(Provided information):
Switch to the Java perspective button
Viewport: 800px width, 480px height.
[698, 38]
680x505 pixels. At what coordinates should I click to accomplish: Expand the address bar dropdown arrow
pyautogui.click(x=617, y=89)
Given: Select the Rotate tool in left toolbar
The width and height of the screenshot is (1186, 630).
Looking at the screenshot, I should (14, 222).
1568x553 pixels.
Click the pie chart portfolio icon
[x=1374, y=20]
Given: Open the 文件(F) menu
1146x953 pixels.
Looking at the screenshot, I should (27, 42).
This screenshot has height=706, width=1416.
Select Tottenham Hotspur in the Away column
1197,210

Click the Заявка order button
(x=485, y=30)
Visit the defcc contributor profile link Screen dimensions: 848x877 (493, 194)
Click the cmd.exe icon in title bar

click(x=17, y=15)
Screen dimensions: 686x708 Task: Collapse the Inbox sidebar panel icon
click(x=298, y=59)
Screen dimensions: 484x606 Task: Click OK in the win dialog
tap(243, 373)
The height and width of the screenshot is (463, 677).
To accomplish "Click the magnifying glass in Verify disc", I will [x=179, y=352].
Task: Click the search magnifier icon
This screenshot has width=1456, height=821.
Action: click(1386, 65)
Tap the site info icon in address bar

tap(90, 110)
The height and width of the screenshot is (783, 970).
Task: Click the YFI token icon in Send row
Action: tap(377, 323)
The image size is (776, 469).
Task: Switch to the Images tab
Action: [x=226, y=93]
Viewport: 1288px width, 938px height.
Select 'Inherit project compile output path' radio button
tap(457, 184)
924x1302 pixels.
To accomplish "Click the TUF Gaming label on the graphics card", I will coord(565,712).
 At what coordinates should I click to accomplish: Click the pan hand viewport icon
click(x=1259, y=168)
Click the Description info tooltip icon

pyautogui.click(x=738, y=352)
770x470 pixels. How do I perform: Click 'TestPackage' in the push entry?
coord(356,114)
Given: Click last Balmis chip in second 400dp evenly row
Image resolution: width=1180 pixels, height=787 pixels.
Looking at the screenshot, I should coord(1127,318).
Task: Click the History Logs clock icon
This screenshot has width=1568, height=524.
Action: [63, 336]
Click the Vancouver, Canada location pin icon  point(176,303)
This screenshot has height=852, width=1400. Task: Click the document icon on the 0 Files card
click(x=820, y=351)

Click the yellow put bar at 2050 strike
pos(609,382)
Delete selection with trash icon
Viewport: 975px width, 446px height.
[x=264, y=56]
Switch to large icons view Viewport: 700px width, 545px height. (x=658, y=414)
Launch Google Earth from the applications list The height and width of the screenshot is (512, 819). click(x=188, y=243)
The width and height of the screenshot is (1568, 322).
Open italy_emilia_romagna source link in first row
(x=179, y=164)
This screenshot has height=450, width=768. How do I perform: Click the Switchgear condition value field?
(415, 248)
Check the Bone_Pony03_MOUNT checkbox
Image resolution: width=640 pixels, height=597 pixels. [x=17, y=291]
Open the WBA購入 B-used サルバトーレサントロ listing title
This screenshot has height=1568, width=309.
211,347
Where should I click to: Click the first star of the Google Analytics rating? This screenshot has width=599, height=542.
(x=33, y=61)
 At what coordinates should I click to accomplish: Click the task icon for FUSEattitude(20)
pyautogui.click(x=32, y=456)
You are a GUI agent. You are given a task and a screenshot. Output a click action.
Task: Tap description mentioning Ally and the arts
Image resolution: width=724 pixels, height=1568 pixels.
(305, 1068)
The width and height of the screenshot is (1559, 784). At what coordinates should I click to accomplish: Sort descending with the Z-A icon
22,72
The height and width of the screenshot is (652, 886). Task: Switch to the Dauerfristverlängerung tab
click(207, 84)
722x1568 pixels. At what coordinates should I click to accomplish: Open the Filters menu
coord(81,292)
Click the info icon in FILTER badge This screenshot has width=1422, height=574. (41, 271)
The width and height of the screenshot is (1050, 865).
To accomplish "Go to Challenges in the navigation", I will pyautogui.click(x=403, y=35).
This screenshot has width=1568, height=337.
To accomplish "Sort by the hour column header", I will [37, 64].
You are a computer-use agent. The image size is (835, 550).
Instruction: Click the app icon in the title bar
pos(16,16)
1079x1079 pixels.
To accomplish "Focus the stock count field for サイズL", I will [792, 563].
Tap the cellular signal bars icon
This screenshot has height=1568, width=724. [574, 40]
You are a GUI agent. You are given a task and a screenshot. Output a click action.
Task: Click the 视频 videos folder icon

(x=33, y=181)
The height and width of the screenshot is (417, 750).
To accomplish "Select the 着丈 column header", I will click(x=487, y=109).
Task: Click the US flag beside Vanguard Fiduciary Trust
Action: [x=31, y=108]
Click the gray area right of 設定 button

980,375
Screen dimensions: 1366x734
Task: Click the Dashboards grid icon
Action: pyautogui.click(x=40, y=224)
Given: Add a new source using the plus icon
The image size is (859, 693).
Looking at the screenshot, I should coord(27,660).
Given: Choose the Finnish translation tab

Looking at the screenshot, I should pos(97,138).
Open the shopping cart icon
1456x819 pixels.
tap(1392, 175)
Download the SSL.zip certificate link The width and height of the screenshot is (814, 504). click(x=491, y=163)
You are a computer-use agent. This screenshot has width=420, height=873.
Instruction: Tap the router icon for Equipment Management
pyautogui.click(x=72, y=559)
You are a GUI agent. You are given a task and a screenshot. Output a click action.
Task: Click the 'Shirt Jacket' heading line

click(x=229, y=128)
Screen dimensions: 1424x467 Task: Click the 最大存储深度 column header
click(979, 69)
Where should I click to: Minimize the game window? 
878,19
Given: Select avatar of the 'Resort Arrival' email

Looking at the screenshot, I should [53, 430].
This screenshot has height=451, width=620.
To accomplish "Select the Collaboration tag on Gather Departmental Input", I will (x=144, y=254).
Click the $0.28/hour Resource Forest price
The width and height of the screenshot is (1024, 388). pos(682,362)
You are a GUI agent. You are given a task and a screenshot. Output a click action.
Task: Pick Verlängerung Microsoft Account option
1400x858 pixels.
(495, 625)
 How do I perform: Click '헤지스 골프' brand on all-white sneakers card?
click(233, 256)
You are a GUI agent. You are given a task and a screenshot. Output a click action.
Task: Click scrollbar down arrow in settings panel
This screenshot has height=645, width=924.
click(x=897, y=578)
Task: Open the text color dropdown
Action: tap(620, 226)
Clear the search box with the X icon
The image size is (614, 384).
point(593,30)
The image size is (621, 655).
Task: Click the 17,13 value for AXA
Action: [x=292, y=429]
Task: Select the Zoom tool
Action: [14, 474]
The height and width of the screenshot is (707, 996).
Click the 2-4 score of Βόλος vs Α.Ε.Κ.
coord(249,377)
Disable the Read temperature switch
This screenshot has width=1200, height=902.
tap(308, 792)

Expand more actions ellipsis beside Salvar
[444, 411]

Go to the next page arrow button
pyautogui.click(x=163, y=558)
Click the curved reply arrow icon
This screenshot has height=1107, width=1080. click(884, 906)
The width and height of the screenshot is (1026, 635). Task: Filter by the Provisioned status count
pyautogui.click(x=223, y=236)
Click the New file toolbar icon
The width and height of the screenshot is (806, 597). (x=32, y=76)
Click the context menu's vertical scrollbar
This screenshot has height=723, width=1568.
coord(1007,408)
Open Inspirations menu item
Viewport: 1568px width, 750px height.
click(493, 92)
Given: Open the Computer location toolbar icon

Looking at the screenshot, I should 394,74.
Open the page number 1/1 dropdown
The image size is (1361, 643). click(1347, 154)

(What you need to do): Retype every line of the material above without altering anything.

(Result of the exercise):
Switch to the Java perspective button
Viewport: 800px width, 480px height.
[698, 38]
680x505 pixels. At what coordinates should I click to accomplish: Expand the address bar dropdown arrow
pyautogui.click(x=617, y=89)
Given: Select the Rotate tool in left toolbar
The width and height of the screenshot is (1186, 630).
Looking at the screenshot, I should (14, 222).
1568x553 pixels.
Click the pie chart portfolio icon
[x=1374, y=20]
Given: Open the 文件(F) menu
1146x953 pixels.
Looking at the screenshot, I should (27, 42).
This screenshot has height=706, width=1416.
Select Tottenham Hotspur in the Away column
1197,210

Click the Заявка order button
(x=485, y=30)
Visit the defcc contributor profile link Screen dimensions: 848x877 (493, 194)
Click the cmd.exe icon in title bar

click(x=17, y=15)
Screen dimensions: 686x708 Task: Collapse the Inbox sidebar panel icon
click(x=298, y=59)
Screen dimensions: 484x606 Task: Click OK in the win dialog
tap(243, 373)
The height and width of the screenshot is (463, 677).
To accomplish "Click the magnifying glass in Verify disc", I will [x=179, y=352].
Task: Click the search magnifier icon
This screenshot has width=1456, height=821.
Action: click(1386, 65)
Tap the site info icon in address bar

tap(90, 110)
The height and width of the screenshot is (783, 970).
Task: Click the YFI token icon in Send row
Action: tap(377, 323)
The image size is (776, 469).
Task: Switch to the Images tab
Action: [x=226, y=93]
Viewport: 1288px width, 938px height.
Select 'Inherit project compile output path' radio button
tap(457, 184)
924x1302 pixels.
To accomplish "Click the TUF Gaming label on the graphics card", I will coord(565,712).
 At what coordinates should I click to accomplish: Click the pan hand viewport icon
click(x=1259, y=168)
Click the Description info tooltip icon

pyautogui.click(x=738, y=352)
770x470 pixels. How do I perform: Click 'TestPackage' in the push entry?
coord(356,114)
Given: Click last Balmis chip in second 400dp evenly row
Image resolution: width=1180 pixels, height=787 pixels.
Looking at the screenshot, I should coord(1127,318).
Task: Click the History Logs clock icon
This screenshot has width=1568, height=524.
Action: [63, 336]
Click the Vancouver, Canada location pin icon  point(176,303)
This screenshot has height=852, width=1400. Task: Click the document icon on the 0 Files card
click(x=820, y=351)

Click the yellow put bar at 2050 strike
pos(609,382)
Delete selection with trash icon
Viewport: 975px width, 446px height.
[x=264, y=56]
Switch to large icons view Viewport: 700px width, 545px height. (x=658, y=414)
Launch Google Earth from the applications list The height and width of the screenshot is (512, 819). click(x=188, y=243)
The width and height of the screenshot is (1568, 322).
Open italy_emilia_romagna source link in first row
(x=179, y=164)
This screenshot has height=450, width=768. How do I perform: Click the Switchgear condition value field?
(415, 248)
Check the Bone_Pony03_MOUNT checkbox
Image resolution: width=640 pixels, height=597 pixels. [x=17, y=291]
Open the WBA購入 B-used サルバトーレサントロ listing title
This screenshot has height=1568, width=309.
211,347
Where should I click to: Click the first star of the Google Analytics rating? This screenshot has width=599, height=542.
(x=33, y=61)
 At what coordinates should I click to accomplish: Click the task icon for FUSEattitude(20)
pyautogui.click(x=32, y=456)
You are a GUI agent. You are given a task and a screenshot. Output a click action.
Task: Tap description mentioning Ally and the arts
Image resolution: width=724 pixels, height=1568 pixels.
(305, 1068)
The width and height of the screenshot is (1559, 784). At what coordinates should I click to accomplish: Sort descending with the Z-A icon
22,72
The height and width of the screenshot is (652, 886). Task: Switch to the Dauerfristverlängerung tab
click(207, 84)
722x1568 pixels. At what coordinates should I click to accomplish: Open the Filters menu
coord(81,292)
Click the info icon in FILTER badge This screenshot has width=1422, height=574. (41, 271)
The width and height of the screenshot is (1050, 865).
To accomplish "Go to Challenges in the navigation", I will pyautogui.click(x=403, y=35).
This screenshot has width=1568, height=337.
To accomplish "Sort by the hour column header", I will [37, 64].
You are a computer-use agent. The image size is (835, 550).
Instruction: Click the app icon in the title bar
pos(16,16)
1079x1079 pixels.
To accomplish "Focus the stock count field for サイズL", I will [792, 563].
Tap the cellular signal bars icon
This screenshot has height=1568, width=724. [574, 40]
You are a GUI agent. You are given a task and a screenshot. Output a click action.
Task: Click the 视频 videos folder icon

(x=33, y=181)
The height and width of the screenshot is (417, 750).
To accomplish "Select the 着丈 column header", I will click(x=487, y=109).
Task: Click the US flag beside Vanguard Fiduciary Trust
Action: [x=31, y=108]
Click the gray area right of 設定 button

980,375
Screen dimensions: 1366x734
Task: Click the Dashboards grid icon
Action: pyautogui.click(x=40, y=224)
Given: Add a new source using the plus icon
The image size is (859, 693).
Looking at the screenshot, I should coord(27,660).
Given: Choose the Finnish translation tab

Looking at the screenshot, I should pos(97,138).
Open the shopping cart icon
1456x819 pixels.
tap(1392, 175)
Download the SSL.zip certificate link The width and height of the screenshot is (814, 504). click(x=491, y=163)
You are a computer-use agent. This screenshot has width=420, height=873.
Instruction: Tap the router icon for Equipment Management
pyautogui.click(x=72, y=559)
You are a GUI agent. You are given a task and a screenshot. Output a click action.
Task: Click the 'Shirt Jacket' heading line

click(x=229, y=128)
Screen dimensions: 1424x467 Task: Click the 最大存储深度 column header
click(979, 69)
Where should I click to: Minimize the game window? 
878,19
Given: Select avatar of the 'Resort Arrival' email

Looking at the screenshot, I should [53, 430].
This screenshot has height=451, width=620.
To accomplish "Select the Collaboration tag on Gather Departmental Input", I will (x=144, y=254).
Click the $0.28/hour Resource Forest price
The width and height of the screenshot is (1024, 388). pos(682,362)
You are a GUI agent. You are given a task and a screenshot. Output a click action.
Task: Pick Verlängerung Microsoft Account option
1400x858 pixels.
(495, 625)
 How do I perform: Click '헤지스 골프' brand on all-white sneakers card?
click(233, 256)
You are a GUI agent. You are given a task and a screenshot. Output a click action.
Task: Click scrollbar down arrow in settings panel
This screenshot has height=645, width=924.
click(x=897, y=578)
Task: Open the text color dropdown
Action: tap(620, 226)
Clear the search box with the X icon
The image size is (614, 384).
point(593,30)
The image size is (621, 655).
Task: Click the 17,13 value for AXA
Action: [x=292, y=429]
Task: Select the Zoom tool
Action: [14, 474]
The height and width of the screenshot is (707, 996).
Click the 2-4 score of Βόλος vs Α.Ε.Κ.
coord(249,377)
Disable the Read temperature switch
This screenshot has width=1200, height=902.
tap(308, 792)

Expand more actions ellipsis beside Salvar
[444, 411]

Go to the next page arrow button
pyautogui.click(x=163, y=558)
Click the curved reply arrow icon
This screenshot has height=1107, width=1080. click(884, 906)
The width and height of the screenshot is (1026, 635). Task: Filter by the Provisioned status count
pyautogui.click(x=223, y=236)
Click the New file toolbar icon
The width and height of the screenshot is (806, 597). (x=32, y=76)
Click the context menu's vertical scrollbar
This screenshot has height=723, width=1568.
coord(1007,408)
Open Inspirations menu item
Viewport: 1568px width, 750px height.
click(493, 92)
Given: Open the Computer location toolbar icon

Looking at the screenshot, I should 394,74.
Open the page number 1/1 dropdown
The image size is (1361, 643). click(1347, 154)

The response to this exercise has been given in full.